2024.
It’s been a minute.
Do I just keep this as a yearly newsletter since I can’t seem to get myself together? I don’t know.
Anyway, hi. It’s been a year. Not that much has changed since I last wrote you. But one thing’s for certain and two things for sure, my message to every dog on the planet is 2pac’s Hit ‘Em Up. Very unfortunate creatures.
Q1 2024
I’m not even going to pretend that I have any recollection of what went on during this time. I went to look back at pictures and videos I took and all I see is school. It’s unsurprising that my mind chose to block out those months. It was surgery. Nothing could be more unpleasant.
Q2 2024
My mother’s event planning spirit manifested in me in April. I co-headed the planning committee of the most anticipated dinner in UI (if I do say so myself) and I don’t think an event has made me cry the way this one did. The pressure to measure up to expectations is crazy and I was working with people I didn’t necessarily know or gel with. It was too much. I ended up having a blast sha because at the end of the day, it’s not my daddy that owns the association so I can’t kill myself.

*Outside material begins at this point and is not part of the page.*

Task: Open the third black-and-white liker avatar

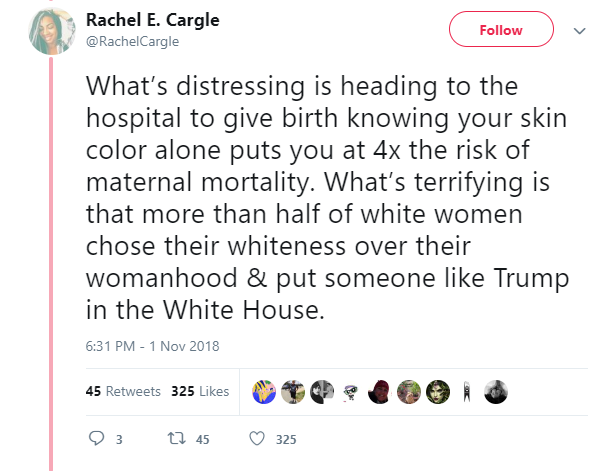Action: pyautogui.click(x=322, y=392)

Best believe, Subomi looked delicious on that day.
(Side bar. I need to have more reasons to do my own makeup. Invite me to places in 2025. 🧎🏾♀️)
The rest of this quarter was me trying to get back to being a proper student again.
Q3 2024
This was the most hectic quarter. I had another professional exam to prepare for. Part II of VI.

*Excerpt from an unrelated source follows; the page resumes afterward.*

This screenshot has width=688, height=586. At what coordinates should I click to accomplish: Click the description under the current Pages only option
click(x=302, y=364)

The exam that probably has the most amount of material I’ll ever need to cover at once. This is what introduced Subomi to coffee. I don’t think I’ve taken more than two cups since that exam ended but the amount of “coffee tonight?” texts I sent in this quarter is embarrassing. Especially because I used to pride myself as the one person I knew in med school that didn’t have to drink coffee (never mind that I had a Coca-Cola addiction).
I was filled with so much anxiety everyday. I think I have five pictures total of myself from this quarter. None presentable. I was basically a zombie.
I only started to breathe again when I found out I passed. I almost couldn’t believe it. I wasn’t as happy as I thought I’d be but I am super grateful for all the people I disturbed in that period.
Q4 2024
Obviously starts with my birthday. I’m 23. A real adult, according to some people. I disagree. That’s 25.
I was in dental school for this month. Dentistry doesn’t seem so distant to me anymore. Not as close as I’d like but at least, we’re moving. I also got stabbed by a nail and had to get anaesthesia to get it cut out of my thigh. I have a very noticeable battle scar to show for it.
I think I also started playing volleyball in October as well (this was short lived btw). I wanted to rebrand into a sporty babe but I obviously can’t do anything violent like football or basketball. That’s too way much contact for me.
UCH showed me pepper. I cannot explain how dreadful living in UCH has been over the past few months. I’ve experienced weeks without electricity before but weeks without water? My spending basically doubled because I would pay anyone anything for my comfort. I don’t think I can point to any day that I decided to do any real, active studying. And the sad thing is, I’m going to have to go back to that hell in January. No plans from the management to keep us mildly sane while they work out their issue. I’m surprised I didn’t fall ill at all in this time.
One more dreadful thing happened the day after I got home. My brother’s stupid dog decided that I was a threat and attacked me. I have never in my life imagined that a dog would ever attack me. This same stupid dog got some head rubs from me before I went to church. So, why did I get scratched and bitten when I got back?
2024 in general
I can’t remember if I said it last year but I felt like I was a passive participant in my own life. I wasn’t actively doing anything. Just going through the motions. But this year, Subomi put her big girl pants on. I took on new roles and responsibilities, I opened myself up for new opportunities, I became less embarrassed about my inadequacies. I expressed my feelings a bit more than I would typically do. I was a little less afraid this year. Had just one panic attack because of the nail incident.
I read a lot less this year. It’s honestly so embarrassing. I honestly don’t know what’s wrong. I started too many books that I didn’t finish. I also went to the gym once after crying up and down about how much I want Beyonce’s thighs.
All in all, I’m grateful so 2024. The people and experiences it brought my way. Shoutout to APO for being a constant throughout this year. You made this year truly worth it.
2025?
I want to come out on the other side of next year more fulfilled than I am now. I want to be richer (2024 wasn’t it at all in that department). I want to be wiser. I want to be fitter. I want to love and be loved. I want to be at peace.
I hope your 2025 blows your mind. I wish you nothing but greatness and full joy.